Concluding his series about whether English-language audiences should take Bollywood films more seriously, WriteMovies Director Ian Kennedy explores the career of evergreen star Salman Khan, the tropes that still limit the global audiences for Bollywood films, and looks at the potential for Bollywood films if they can also take THEMSELVES more seriously.
BAJRANGI BHAIJAAN is about a deaf and dumb 6-year-old Pakistani girl who becomes stranded alone in India, and the struggle to reunite her with her family. The first part of the film unfolds in stunningly beautiful Kashmiri mountains to show her life in Pakistan. The cinematography here is stunning. Her mother takes her to India, in a desperate attempt to enable her to speak and hear, but they are separated and the girl is trapped alone in an unfamiliar country. The girl is easily the most adorable kid I’ve ever seen in a movie, and having her both deaf and mute enables her to take a much bigger part than a child her age could normally be given in a movie. She and her mother are easily strong enough to carry the first Act of the story by themselves. Before we even see the character who becomes our protagonist.
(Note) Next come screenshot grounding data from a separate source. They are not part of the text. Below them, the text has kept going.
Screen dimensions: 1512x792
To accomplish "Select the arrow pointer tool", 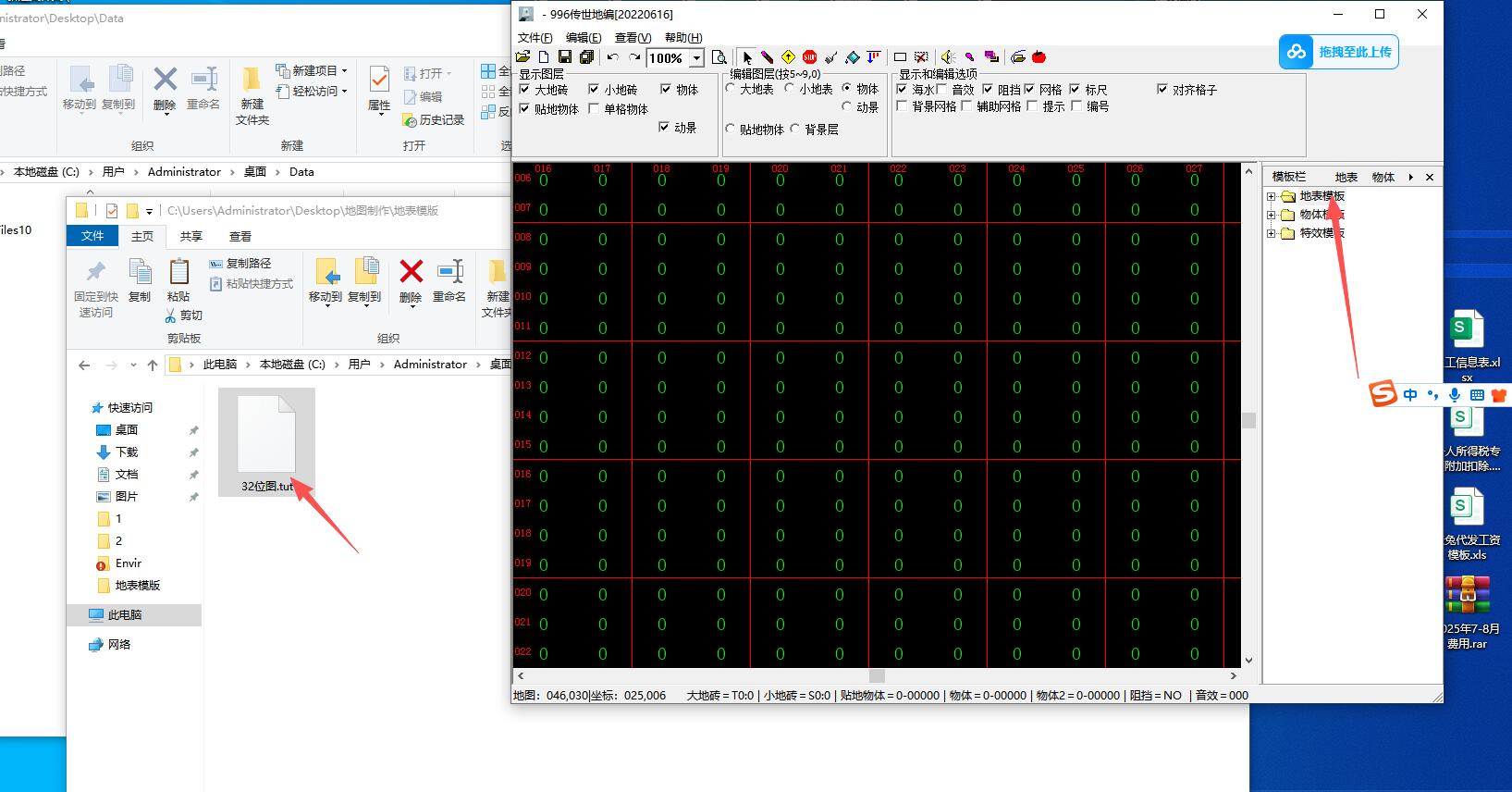I will pos(747,57).
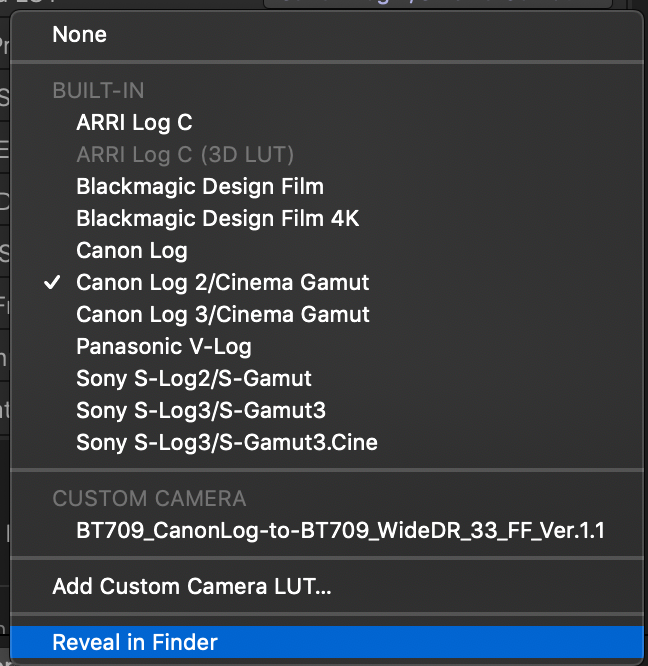
Task: Select Blackmagic Design Film 4K
Action: (x=217, y=219)
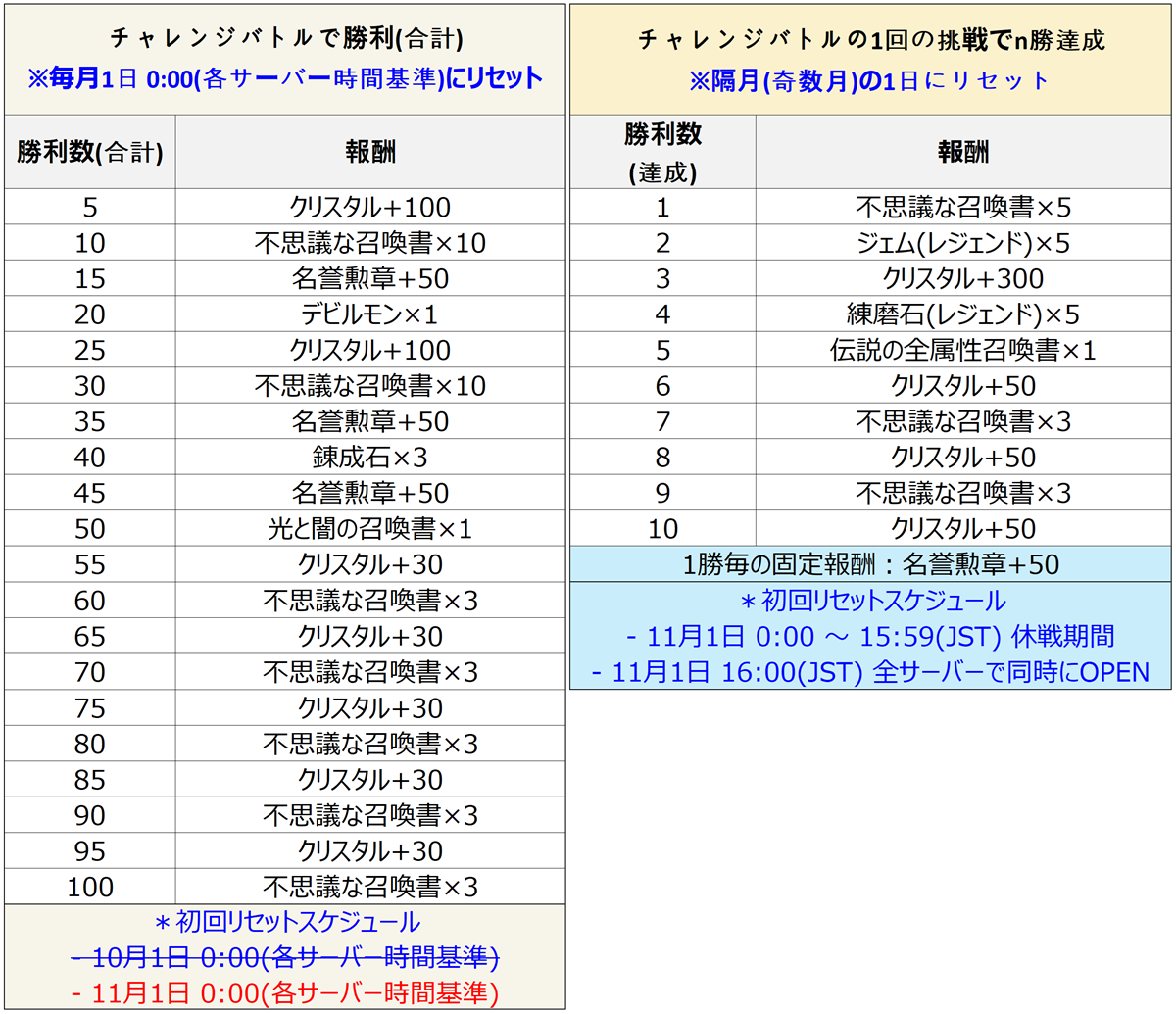Image resolution: width=1176 pixels, height=1014 pixels.
Task: Select the 'ジェム(レジェンド)×5' reward cell
Action: [x=963, y=243]
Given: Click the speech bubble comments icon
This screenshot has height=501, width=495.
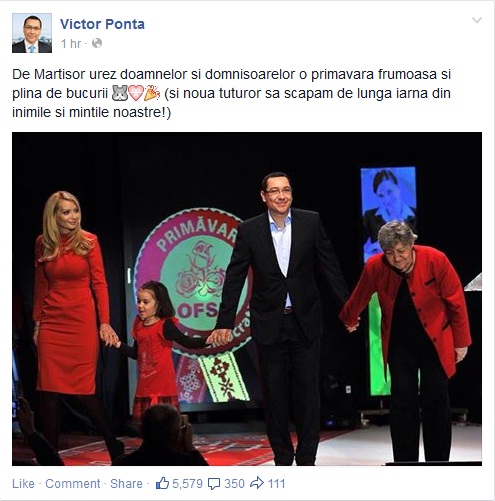Looking at the screenshot, I should 214,484.
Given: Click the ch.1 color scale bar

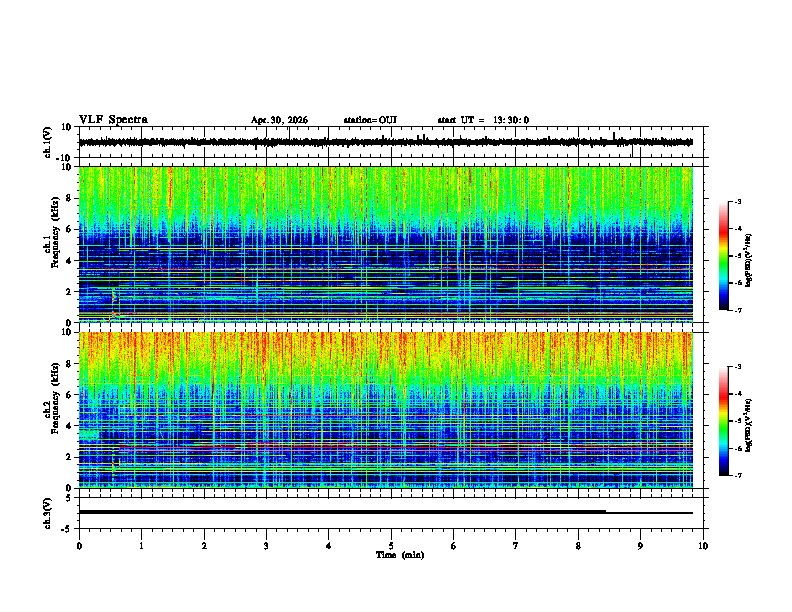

REASON NINE: Bollywood scriptwriting doesn’t care about obeying the storytelling ‘rules’ that Hollywood expects us to. We can judge for ourselves whether that works, every time.
Act Two suddenly begins with the film’s first song, which also introduces Khan’s puppyish protagonist – which was a bit of a jarring experience for me, for many reasons, as a total newbie! But I soon learned to roll with this kind of thing. We’re treated to a huge, Technicolor whirlwind introduction to the local Indian culture, showing our protagonist’s love of Hindu deity Bajrangi, and the obligation that puts on him never to lie or mislead people – which leads to plenty of amusing scenes later, when it runs counter to what he needs to do in order to reunite ‘Munni’ with her family.
BAJRANGI BHAIJAAN is a beautifully-shot, epic and often adorable movie that totally shows why Bollywood adds something different and valuable to world cinema. A lot of its features are typical of Bollywood, and run contrary to what any US-focused script analyst like me would normally tell a writer to do. It’s extremely long, and the plot developments are both very predictable and usually telegraphed long in advance. It tugs on the heartstrings shamelessly. And like so many Bollywood movies (well, Khan’s especially), it has a protagonist who is both sweet, good-natured and naive enough to take home to meet your mother… and tough and musclebound enough to win a fight with anyone evil.Even though you’ve kind of guessed all along what they’re gonna do, the ending of the film still brought a tear to my eye. It’s just so sweeeeeet! That adorable kid!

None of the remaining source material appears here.